**THE REQUEST**
Could you copy out, word for word, the lines of the material below, starting at the line that contains "I want to click on align, so" and ending at the line that contains "Extensions is located"?

==================================================

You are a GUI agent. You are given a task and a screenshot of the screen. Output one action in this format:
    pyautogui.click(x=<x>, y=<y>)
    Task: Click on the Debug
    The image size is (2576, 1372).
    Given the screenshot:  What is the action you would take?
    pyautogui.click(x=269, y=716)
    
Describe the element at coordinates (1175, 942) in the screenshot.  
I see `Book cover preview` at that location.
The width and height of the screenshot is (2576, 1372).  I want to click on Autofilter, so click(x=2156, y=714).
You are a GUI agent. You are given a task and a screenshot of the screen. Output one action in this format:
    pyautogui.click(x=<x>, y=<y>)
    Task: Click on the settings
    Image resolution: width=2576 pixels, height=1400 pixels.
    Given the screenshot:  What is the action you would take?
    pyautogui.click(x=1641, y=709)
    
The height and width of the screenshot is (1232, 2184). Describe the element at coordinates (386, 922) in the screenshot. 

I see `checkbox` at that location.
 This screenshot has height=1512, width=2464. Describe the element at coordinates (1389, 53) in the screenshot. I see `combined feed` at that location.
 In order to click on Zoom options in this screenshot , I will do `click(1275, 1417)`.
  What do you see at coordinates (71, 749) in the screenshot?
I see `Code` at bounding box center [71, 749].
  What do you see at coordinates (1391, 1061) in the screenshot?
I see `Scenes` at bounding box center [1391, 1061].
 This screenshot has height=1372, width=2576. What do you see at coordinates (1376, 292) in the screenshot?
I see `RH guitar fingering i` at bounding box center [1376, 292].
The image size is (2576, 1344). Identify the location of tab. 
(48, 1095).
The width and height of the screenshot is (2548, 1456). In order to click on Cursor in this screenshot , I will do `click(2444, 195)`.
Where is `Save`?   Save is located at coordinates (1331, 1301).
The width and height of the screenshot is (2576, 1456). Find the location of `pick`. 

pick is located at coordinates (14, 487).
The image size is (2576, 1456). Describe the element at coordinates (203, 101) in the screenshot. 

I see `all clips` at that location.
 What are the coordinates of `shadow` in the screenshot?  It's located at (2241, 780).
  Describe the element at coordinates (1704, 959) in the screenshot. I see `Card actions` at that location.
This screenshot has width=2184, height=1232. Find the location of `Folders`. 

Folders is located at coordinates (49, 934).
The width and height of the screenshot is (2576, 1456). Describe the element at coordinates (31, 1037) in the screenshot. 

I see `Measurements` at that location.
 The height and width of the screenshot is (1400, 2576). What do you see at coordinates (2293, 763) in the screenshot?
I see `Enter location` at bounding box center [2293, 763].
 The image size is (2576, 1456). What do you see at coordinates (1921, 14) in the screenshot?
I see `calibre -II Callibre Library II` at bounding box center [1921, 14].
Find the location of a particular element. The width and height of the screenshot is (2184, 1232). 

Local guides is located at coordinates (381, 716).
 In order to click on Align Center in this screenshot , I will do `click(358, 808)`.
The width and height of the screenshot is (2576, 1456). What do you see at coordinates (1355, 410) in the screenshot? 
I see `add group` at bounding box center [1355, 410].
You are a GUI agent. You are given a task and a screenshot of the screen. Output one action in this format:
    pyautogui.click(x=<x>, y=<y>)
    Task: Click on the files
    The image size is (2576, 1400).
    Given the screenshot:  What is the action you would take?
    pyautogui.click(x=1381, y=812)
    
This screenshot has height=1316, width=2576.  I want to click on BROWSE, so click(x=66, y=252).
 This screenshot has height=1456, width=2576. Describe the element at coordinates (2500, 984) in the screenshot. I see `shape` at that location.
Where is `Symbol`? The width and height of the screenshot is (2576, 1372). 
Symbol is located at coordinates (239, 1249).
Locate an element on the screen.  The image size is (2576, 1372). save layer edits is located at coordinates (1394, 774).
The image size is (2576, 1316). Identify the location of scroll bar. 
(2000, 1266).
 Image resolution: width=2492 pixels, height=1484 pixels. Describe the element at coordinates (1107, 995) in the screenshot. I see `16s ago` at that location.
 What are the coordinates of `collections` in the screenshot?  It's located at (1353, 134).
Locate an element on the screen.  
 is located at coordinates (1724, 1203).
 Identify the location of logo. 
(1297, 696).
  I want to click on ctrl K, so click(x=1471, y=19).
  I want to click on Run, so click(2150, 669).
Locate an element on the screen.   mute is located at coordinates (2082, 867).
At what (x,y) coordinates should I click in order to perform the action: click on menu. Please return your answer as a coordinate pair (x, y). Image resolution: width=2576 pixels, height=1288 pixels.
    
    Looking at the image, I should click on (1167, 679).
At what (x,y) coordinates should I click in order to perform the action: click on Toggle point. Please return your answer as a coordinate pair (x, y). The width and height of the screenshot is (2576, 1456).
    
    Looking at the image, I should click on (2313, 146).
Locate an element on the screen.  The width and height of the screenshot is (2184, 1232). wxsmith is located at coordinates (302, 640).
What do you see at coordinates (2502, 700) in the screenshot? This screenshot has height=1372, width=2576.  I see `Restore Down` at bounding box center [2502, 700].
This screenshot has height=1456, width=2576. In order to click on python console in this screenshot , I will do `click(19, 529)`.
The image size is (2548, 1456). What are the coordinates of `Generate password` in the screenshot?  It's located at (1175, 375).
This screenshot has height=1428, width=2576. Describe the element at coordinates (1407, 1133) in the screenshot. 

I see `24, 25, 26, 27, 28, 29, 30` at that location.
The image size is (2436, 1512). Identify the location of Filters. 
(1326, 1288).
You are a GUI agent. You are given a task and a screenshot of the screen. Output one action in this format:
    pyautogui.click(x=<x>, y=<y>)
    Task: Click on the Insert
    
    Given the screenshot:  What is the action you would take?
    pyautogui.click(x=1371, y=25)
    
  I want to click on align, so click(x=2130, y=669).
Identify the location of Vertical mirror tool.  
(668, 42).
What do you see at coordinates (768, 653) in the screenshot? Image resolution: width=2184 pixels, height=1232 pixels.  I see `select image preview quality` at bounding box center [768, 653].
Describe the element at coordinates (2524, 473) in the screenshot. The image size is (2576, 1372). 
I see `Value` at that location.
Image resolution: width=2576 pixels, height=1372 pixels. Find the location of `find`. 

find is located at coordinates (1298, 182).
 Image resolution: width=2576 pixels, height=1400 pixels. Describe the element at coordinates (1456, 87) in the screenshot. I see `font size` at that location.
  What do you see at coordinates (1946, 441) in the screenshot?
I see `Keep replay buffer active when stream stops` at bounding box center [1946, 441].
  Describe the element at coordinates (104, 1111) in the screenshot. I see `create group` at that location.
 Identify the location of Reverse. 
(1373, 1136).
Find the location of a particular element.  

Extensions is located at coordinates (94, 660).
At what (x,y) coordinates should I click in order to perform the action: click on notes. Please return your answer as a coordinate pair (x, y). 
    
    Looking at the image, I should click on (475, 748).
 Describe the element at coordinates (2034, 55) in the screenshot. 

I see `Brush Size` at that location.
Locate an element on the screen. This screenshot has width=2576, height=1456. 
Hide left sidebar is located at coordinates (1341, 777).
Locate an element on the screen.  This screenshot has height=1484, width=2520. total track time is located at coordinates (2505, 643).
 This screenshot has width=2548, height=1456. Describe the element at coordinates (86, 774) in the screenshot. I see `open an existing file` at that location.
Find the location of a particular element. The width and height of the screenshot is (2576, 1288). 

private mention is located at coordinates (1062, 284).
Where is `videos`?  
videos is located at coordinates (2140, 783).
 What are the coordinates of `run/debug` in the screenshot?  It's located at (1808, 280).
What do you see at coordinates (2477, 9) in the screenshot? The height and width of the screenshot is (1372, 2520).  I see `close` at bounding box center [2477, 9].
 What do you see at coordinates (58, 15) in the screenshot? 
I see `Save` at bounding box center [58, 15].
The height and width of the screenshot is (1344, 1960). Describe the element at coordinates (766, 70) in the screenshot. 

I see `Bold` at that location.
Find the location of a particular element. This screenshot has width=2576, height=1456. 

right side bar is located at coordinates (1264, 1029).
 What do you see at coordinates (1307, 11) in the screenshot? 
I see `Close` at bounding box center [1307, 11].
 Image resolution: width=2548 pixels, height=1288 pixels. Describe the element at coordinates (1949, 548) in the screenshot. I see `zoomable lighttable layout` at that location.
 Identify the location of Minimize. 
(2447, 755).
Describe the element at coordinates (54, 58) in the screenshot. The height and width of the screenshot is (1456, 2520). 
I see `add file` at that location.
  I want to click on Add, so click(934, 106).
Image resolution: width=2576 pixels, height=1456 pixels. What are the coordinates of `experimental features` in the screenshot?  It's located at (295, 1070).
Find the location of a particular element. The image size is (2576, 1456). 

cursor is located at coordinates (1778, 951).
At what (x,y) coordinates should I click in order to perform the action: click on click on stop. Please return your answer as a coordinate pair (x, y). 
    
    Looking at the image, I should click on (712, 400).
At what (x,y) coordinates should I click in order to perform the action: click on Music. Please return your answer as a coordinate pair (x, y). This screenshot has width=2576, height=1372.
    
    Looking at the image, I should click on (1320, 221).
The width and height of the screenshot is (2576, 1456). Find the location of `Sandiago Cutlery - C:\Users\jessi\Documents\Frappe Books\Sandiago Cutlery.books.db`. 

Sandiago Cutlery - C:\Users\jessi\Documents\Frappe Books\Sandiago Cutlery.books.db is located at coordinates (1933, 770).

==================================================

**WORKED ANSWER**
  I want to click on align, so click(x=2130, y=669).
Identify the location of Vertical mirror tool.  
(668, 42).
What do you see at coordinates (768, 653) in the screenshot? Image resolution: width=2184 pixels, height=1232 pixels.  I see `select image preview quality` at bounding box center [768, 653].
Describe the element at coordinates (2524, 473) in the screenshot. The image size is (2576, 1372). 
I see `Value` at that location.
Image resolution: width=2576 pixels, height=1372 pixels. Find the location of `find`. 

find is located at coordinates (1298, 182).
 Image resolution: width=2576 pixels, height=1400 pixels. Describe the element at coordinates (1456, 87) in the screenshot. I see `font size` at that location.
  What do you see at coordinates (1946, 441) in the screenshot?
I see `Keep replay buffer active when stream stops` at bounding box center [1946, 441].
  Describe the element at coordinates (104, 1111) in the screenshot. I see `create group` at that location.
 Identify the location of Reverse. 
(1373, 1136).
Find the location of a particular element.  

Extensions is located at coordinates (94, 660).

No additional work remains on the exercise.